We have now been on enough game drives in South Africa to need too hands to count them, but this is the first time I have smelled one of the animals.  It’s a big increase in intimacy, I can assure you.  When you see your first elephant or lion or giraffe in the wild, it’s of course exciting.  But you’re using the same eyes you’ve used all your life, looking at photos of these animals in The National Geographic or on television.  And when you hear an elephant trumpet, same thing — it’s not a sound you’ve never heard before.  So here comes the sense of smell, announcing with animal impact that we are actually in the presence of these amazing creatures.

The first thing Morah does when she climbs into the Land Cruiser before each game drive is to place her rifle on the dashboard.  She explained that as a guide she takes an oath to protect clients, but that there have been just a handful of animal killings necessay in the reserve’s history.  But the gun is real, and so is the risk if any of us were to be crazy enough to hop out of our high seats in the back of the vehicle.
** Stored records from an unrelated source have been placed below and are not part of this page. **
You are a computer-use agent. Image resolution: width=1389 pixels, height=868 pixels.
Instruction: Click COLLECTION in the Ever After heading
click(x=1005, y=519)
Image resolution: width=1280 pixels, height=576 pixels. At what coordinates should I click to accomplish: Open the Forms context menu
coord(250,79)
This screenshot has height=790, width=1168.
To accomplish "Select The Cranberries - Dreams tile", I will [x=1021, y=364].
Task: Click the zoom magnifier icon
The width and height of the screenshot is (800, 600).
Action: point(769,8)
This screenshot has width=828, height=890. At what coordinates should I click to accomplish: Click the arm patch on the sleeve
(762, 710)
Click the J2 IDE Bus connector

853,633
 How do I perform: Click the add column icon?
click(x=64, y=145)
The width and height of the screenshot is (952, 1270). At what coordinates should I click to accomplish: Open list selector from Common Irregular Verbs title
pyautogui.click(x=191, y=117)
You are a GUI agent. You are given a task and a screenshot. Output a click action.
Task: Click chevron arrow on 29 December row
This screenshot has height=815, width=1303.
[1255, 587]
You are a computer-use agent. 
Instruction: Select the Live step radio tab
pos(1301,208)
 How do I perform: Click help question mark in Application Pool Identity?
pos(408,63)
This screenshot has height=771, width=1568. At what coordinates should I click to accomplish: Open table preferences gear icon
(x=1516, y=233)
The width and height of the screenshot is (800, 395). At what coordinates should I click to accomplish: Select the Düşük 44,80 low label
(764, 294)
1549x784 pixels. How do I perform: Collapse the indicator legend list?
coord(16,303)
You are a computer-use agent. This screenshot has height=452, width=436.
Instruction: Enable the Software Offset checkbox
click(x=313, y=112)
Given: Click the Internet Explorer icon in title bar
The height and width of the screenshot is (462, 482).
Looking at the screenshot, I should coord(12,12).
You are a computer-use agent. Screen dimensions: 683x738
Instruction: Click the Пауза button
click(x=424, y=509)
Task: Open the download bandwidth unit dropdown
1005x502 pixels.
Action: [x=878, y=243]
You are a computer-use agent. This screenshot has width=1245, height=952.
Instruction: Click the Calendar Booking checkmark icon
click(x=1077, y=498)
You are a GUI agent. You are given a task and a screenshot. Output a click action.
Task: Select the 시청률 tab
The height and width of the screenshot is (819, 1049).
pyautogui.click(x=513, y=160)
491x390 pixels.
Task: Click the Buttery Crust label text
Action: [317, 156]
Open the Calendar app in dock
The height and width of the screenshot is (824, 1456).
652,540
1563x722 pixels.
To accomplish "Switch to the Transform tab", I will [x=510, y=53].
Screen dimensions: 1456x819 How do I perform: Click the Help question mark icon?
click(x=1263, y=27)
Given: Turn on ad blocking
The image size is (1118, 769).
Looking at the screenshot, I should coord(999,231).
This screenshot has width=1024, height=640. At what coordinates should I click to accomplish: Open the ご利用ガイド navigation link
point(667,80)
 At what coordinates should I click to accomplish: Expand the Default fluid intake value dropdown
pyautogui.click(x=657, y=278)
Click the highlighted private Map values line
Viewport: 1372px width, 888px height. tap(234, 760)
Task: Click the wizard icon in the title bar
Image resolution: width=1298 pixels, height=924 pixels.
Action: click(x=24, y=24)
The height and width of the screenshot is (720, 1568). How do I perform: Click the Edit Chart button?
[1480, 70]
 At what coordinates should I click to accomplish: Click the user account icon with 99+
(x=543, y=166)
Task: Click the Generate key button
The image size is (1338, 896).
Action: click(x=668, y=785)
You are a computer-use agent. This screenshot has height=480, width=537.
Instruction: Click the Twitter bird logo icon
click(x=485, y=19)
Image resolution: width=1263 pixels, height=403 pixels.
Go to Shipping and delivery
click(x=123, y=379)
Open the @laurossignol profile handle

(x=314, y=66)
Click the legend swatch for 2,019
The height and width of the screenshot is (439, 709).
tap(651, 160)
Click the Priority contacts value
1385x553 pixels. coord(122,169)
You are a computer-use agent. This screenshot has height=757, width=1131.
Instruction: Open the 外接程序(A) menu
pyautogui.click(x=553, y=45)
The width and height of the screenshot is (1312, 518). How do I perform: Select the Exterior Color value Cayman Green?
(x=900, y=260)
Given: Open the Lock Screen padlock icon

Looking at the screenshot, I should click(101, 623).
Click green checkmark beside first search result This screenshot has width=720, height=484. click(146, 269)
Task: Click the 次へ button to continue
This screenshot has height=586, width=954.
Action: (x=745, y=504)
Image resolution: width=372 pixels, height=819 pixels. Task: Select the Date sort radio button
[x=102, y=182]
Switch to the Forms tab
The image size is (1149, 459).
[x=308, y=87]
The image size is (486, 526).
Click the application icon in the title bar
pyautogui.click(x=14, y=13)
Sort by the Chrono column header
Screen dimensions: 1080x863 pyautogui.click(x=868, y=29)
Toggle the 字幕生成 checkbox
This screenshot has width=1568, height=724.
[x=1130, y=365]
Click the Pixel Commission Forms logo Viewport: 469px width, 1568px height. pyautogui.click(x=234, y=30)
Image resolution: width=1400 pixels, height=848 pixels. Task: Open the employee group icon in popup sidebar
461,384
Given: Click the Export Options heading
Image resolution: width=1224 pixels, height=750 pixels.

I’ll have more photos and the story of a very small animal known to attack lions in my next post, based on this morning’s game drive, which left at 5:30 a.m.  Today’s evening drive begins in a half hour, after tea and coffee overlooking the waterhole at the game lodge.

Our own cabin has a porch looking out at the same scene, offering a parade of animals and birds moving from left to right.  The cabins have thatched roofs and striking design, plus the comforts of an overhead fan and air conditioning.  Everything smells great here, even when the lion does what comes naturally after a big meal.